Bristol graduated with a degree in community service and public affairs from UO’s Wallace School of Community Service and Public Affairs in winter 1982, before the school’s curriculum was transferred to the Department of Planning, Public Policy and Management.

She played a key role in the 1988 formation of the Oregon Food Bank through the merger of two organizations: the Portland Interagency Food Bank and the statewide Oregon Food Share.

“In the beginning, neither of us had warehouses or trucks, so everything was about begging for donations,” Bristol says.

The following year, she was appointed to the Oregon Legislative Task Force on Hunger Relief, where she stayed for the next decade, including several years as chair. She was named CEO and executive director of Oregon Food Bank in 1990.

When she assumed the role as executive director, she said she wanted to change the organization’s mission from supporting a statewide network of surplus food distribution to eliminating hunger’s root causes. She says, “We aren’t going to solve hunger with surplus food alone. … I didn’t want to institutionalize charity as a way to address hunger. That was never my intent.”

The Food Bank’s first capital campaign started in the late 1990s and helped the company move into an official headquarters in northeast Portland. “That facility— designed to expand our capacity and welcome community participation—catapulted us into a whole new world within a matter of five years,” she says.

When the facility was completed, OFB employed about 50 people. That tripled following the expansion, and its 5,000 volunteer workforce increased to 35,000 in under six years.

Bristol says her biggest objective with the Oregon Food Bank was developing “the largest and strongest advocacy program within any food bank in the country,” which improved food and economic security for low-income indexed to inflation.

She adds, “I don’t want to offend donors and volunteers who put in decades to work on it, but to me, there’s no reason for there to be hunger in this country. Our advocacy, education, and community development programs [that] work on the root causes of hunger is what I’m most proud of.”

In a statewide survey, Oregon Food Bank was named “The Most Admired Oregon Nonprofit” in 2005 and 2011.

In 2009, Bristol was named “Most Admired Nonprofit CEO” in Oregon by the Portland Business Journal and was awarded the UO Distinguished Alumnus Award.

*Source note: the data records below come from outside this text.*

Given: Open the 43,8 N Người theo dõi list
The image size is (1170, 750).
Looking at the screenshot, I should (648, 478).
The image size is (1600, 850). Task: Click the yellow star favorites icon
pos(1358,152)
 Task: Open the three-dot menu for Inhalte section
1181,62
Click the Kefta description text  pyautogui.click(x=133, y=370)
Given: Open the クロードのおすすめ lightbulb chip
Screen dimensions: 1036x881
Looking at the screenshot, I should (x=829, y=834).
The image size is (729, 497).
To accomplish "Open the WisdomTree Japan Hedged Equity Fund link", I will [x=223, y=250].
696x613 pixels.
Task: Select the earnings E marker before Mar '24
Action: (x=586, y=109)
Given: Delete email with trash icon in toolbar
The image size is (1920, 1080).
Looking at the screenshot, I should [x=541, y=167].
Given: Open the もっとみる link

The Oregon Food Bank served roughly 200,000 people a year when it began. When Bristol retired in 2012, the number had increased to about a million people annually.

She has since volunteered for the Bob and Charlee Moore Institute of Nutrition and Wellness at Oregon Health and Sciences University. The Moore Institute is creating a statewide nutrition consortium with Bristol’s help. The emphasis of the consortium is to combat the developmental origins of nutrition-related diseases, including obesity, heart disease, and diabetes in girls and women.

Bristol has helped compound the consortium with former colleagues at the Food Bank, including nutrition professors, members of the Oregon Diabetes Association, people who work on creating sustainable food systems, and other nutritionists.

The first Nutrition Consortium Forum took place in June 2013 in Portland, with a second in April 2014 in Corvallis.

“The forums created a unique opportunity for people working with the target population to network with each other, encourage new collaborations, garner new allies in spreading the research findings and key messages of the Moore Institute to a broad audience,” says Bristol.

The forums confirmed the shared desire of other healthcare practitioners to prevent diseases through better nutrition and to build momentum for future generations.

While many people understand that a balanced diet consists of eating whole grains and fresh produce, Bristol says others are unfamiliar with the health and the societal repercussions of eating “the American yummy, fat-filled, processed foods that are often cheaper and easier to access.”

Today, she spends as much time as possible in her garden, where she grows blueberries, strawberries, raspberries, green beans, and lemon cucumbers. She continues to support the Oregon Food Bank as a donor and part-time consultant.